**What you need to do:**
**a)** Translate this sentence from the Scott Carney profile below into Spanish: "Carney’s trick to a good story: begin with the most riveting part."
**b)** Write what comes next in the Scott Carney profile below, starting after its final sentence.
-- Source excerpt start --
Crafting Stories as a Tool of Impact

BY BELLA BUTLER

Scott Carney is a brilliant storyteller. Though a writer by trade, even in person he is captivating and animated, calculated in his delivery. His esteemed career shows the power of storytelling, and its ability to influence the way we engage with ourselves and the world.

Carney’s trick to a good story: begin with the most riveting part. He claims it’s a cheap hack he learned from watching Quentin Tarantino’s Pulp Fiction, and one that he’s deployed in many of his own New York Times best-selling books—plant the climax at the beginning, and let the rest of the story pile on around that.

“I realized that you have to hook people. You have to realize what … people will want,” he said. “And then I feed them the information about why it was important.”

It’s what he did in his 2020 book The Wedge and his 2017 book What Doesn’t Kill Us, both in which he immediately launches into an account of his ascent of Mount Kilimanjaro wearing only a pair of shorts.

It only seems fitting that for a story about Carney himself, we’d start with such an anecdote.

“I’m a perfectly recognizable writer to a lot of people, and a nobody to most people. And I think that’s sort of where I fit into this overall ecosystem. Do I think I’m changing the world? No, but I think I’m changing some people’s lives.” – Scott Carney

It was June on the Middle Fork of the Salmon River, and the early-season runoff gushed cool, blue and frigid through the remote Frank Church Wilderness of No Return in northern Idaho. It had been four days into the trip before an incident. After gaining a sense of comfort atop a raft rowed by guides through the Class II, III and IV rapids, Carney had taken a seat in the ducky, a single-person inflatable kayak. He had grown confident paddling a few intense sections on his own, and the summer sun cast a sense of ease.
-- Source excerpt end --
-- Dataset section start --
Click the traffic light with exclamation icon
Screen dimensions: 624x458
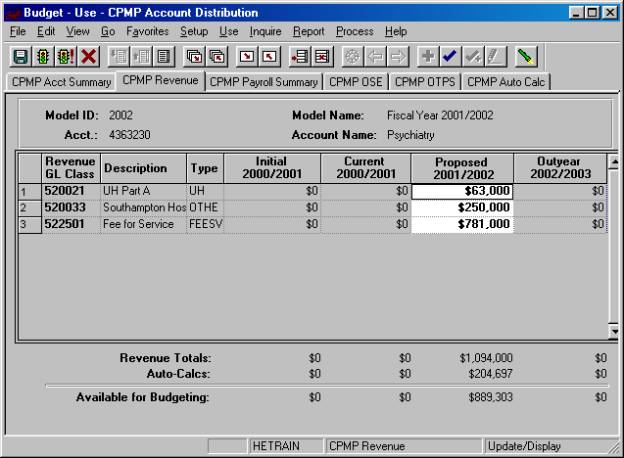coord(64,56)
-- Dataset section end --
**Expected outputs:**
**a)** El truco de Carney para una buena historia: empezar por la parte más fascinante.

**b)**
Carney faced upstream, lining up the ducky to try and surf a small wave in the river. Within an instant, his play turned into peril as the river dumped him out of the kayak and into a hole of recirculating water. A guide downstream blew a whistle, signaling that someone had fallen in, just as others had already done on the trip. But unlike the other swimmers, Carney didn’t drift to the safety of another boat. Instead, the rest of us watched him tumble in the whirlpool over and over, his red helmet barely resurfacing above the water every several seconds before dipping back under again.

Eli Kretzmann, lead guide on the trip, snapped into rescue mode, launching out of his own raft to run up the bank toward Carney. After nearly a minute of being churned, the water released Carney back into the flow of the river, and Kretzmann threw him a rope and reeled him into shore.

Carney choked up a few mouthfuls of water before asking the guides to tell his wife, Laura Krantz, who was around the bend in another raft, that he was okay.

Though a terrifying accident, the incident fit squarely into the message that Carney was on the river to share: humans have the capability to be extremely resilient in the face of environmental stress.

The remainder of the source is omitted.